Description of the task: Substitute "raindrop icon" for "water drop icon" in the stretch of rows from the line containing "The height and width of the screenshot is (498, 1115)." through the line containing "Action: click(9, 43)". Return only those lines, with nothing else changed.
┌────────
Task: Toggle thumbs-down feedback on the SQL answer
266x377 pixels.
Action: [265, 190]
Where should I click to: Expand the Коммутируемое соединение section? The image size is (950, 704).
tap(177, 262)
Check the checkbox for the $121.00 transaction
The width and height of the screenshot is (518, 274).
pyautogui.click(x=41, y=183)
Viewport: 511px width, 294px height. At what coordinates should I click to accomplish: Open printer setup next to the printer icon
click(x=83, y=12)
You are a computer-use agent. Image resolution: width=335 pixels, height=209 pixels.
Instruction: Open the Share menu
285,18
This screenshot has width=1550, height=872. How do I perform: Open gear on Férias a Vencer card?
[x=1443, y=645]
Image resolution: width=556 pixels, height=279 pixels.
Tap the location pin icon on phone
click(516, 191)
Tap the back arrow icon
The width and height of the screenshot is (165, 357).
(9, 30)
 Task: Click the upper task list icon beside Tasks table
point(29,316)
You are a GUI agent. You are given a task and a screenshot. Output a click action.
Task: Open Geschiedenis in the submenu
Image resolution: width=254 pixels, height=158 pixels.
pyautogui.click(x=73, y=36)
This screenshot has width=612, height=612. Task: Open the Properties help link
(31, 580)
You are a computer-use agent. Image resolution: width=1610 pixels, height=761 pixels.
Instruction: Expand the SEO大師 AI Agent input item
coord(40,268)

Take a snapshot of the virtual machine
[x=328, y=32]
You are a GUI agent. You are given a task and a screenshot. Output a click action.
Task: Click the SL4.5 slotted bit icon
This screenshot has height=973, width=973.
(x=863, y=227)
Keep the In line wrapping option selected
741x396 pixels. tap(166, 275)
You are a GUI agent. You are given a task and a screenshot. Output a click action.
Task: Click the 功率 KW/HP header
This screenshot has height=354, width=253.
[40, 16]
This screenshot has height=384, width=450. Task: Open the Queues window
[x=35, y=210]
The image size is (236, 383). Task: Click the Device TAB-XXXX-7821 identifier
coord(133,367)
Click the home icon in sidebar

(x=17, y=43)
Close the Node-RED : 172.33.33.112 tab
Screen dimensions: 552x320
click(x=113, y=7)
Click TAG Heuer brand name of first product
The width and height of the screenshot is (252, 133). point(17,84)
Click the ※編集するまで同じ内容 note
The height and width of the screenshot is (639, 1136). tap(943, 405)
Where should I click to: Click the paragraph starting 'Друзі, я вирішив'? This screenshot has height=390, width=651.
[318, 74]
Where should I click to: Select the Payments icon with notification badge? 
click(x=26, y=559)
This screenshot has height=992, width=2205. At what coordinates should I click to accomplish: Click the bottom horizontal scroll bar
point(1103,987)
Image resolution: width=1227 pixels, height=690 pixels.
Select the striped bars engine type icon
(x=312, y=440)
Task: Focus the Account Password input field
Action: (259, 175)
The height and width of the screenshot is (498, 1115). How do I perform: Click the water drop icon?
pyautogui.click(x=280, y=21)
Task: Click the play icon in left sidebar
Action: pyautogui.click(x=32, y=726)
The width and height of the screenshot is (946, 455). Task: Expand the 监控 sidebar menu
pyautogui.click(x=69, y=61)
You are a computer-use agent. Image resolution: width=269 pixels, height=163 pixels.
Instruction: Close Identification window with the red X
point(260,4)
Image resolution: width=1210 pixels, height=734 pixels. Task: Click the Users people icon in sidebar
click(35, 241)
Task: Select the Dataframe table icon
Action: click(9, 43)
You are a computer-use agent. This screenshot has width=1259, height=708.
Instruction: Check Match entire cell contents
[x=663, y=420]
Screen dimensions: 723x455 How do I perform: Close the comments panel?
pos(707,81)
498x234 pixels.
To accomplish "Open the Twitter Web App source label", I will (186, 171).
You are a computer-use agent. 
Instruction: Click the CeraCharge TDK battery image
└────────
Exercise solution:
The height and width of the screenshot is (498, 1115). How do I perform: Click the raindrop icon?
pyautogui.click(x=280, y=21)
Task: Click the play icon in left sidebar
Action: pyautogui.click(x=32, y=726)
The width and height of the screenshot is (946, 455). Task: Expand the 监控 sidebar menu
pyautogui.click(x=69, y=61)
You are a computer-use agent. Image resolution: width=269 pixels, height=163 pixels.
Instruction: Close Identification window with the red X
point(260,4)
Image resolution: width=1210 pixels, height=734 pixels. Task: Click the Users people icon in sidebar
click(35, 241)
Task: Select the Dataframe table icon
Action: click(9, 43)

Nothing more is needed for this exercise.